- Born: 1957 or 1958 Athens, Greece
- Died: 2017 (aged 59) Florence, Italy

= Katerina Grolliou =

Greek artist

Katerina Grolliou (Κατερίνα Γρόλλιου) was a Greek artist, who was born in Athens and died in Florence, Italy, in 2017, aged 59. She designed and produced handmade jewellery, microsculpture, painting in relief, and poetry. Examples of her work are held in the collections of the Academy of Fine Arts in Florence, the Athens Municipality Cultural Centre, and the Corfu Municipal Gallery, and were included in two publications, Greek Jewellery: 5000 Years of Tradition and Greek Jewellery: 6000 Years of Tradition.

==Life and work==
Katerina Grolliou was born in Athens. She studied painting, microsculpture and jewellery design at the Academy of Fine Arts in Florence and worked under the tutorship of the sculptor Magni Egisto. She later pursued her studies of art and jewellery in Paris and Seoul.

In 1990 Katerina Grolliou established an atelier in Athens, "Atelier GROLLIO", where she designed and produced her own creations in handmade jewellery and microsculpture. Her work also embraced painting in relief, sculpture and poetry. Each line of jewellery, microsculpture and objets d’art was directly linked with a series of paintings and related to her poetry.

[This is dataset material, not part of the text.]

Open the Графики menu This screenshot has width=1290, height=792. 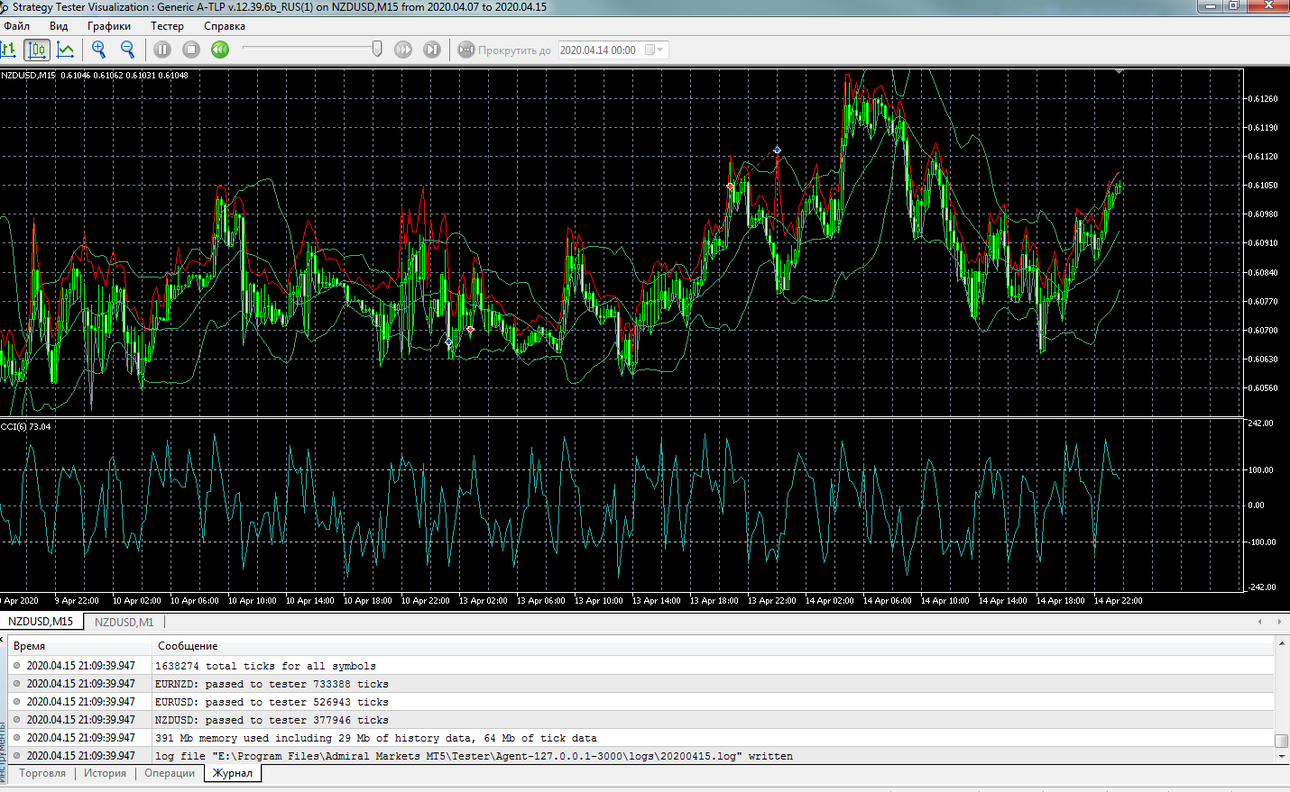(109, 26)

She was nominated for Sculptor of the Year in Corfu (Kerkyra).

=== Books ===
- Memory Paths (EPSILON, 2006)- a book of pictorial poetry

=== Exhibitions ===
Katerina Grolliou's exhibitions in Greece and Cyprus: 1986 – 2009 (11 solo, 7 group shows)
- Phaliro Municipal Cultural Centre, Athens 1991 (Organizational program of European Art Center (EUARCE). Art direction: Evangelos Andreou)
- Papagou Municipal Centre, Athens (2 exhibitions)
- Spiti tis Kiprou, Athens
- Italian School, Athens (2 exhibitions)
- Athens Municipal Cultural Centre, Athens
- Argostoli Philharmonic Exhibition Centre, Cephallonia
- Pessada Cultural Centre, Cephallonia (3 exhibitions)
- Rafina Municipal Cultural Centre, Greece
- “White Rocks” Hotel, Cephallonia
- “Holiday Inn” Hotel, Nicosia, Cyprus
- Municipal Gallery, Art Café, Corfu (3 exhibitions)
- “Thryallis” Art Gallery, Patra
- “Greek Jewellery, 6000 Years of Tradition” (Ministry of Culture), Villa Bianca, Thessaloniki
- “Dante Aligheri” Association, Athens
- “Melina Merkouri” Cultural Centre, Athens
- “Palace of the Duchess of Placentia”, Penteli Municipal Cultural Centre, Athens
- Corfu Municipal Theatre, Corfu
- Atelier “GROLLIO”, Papagou, Athens: December, every year

Her creations have been included in the permanent collections of the Academy of Fine Arts in Florence (since 1986), the Athens Municipality Cultural Centre (since 1994), and the Corfu Municipal Gallery (since 1996). Her work was included in two major publications, Greek Jewellery: 5000 Years of Tradition (1995), and Greek Jewellery: 6000 Years of Tradition (1997), published on the occasion of a major exhibition presenting the history of Greek jewellery through the ages, held at Villa Bianca in Thessaloniki in 1997.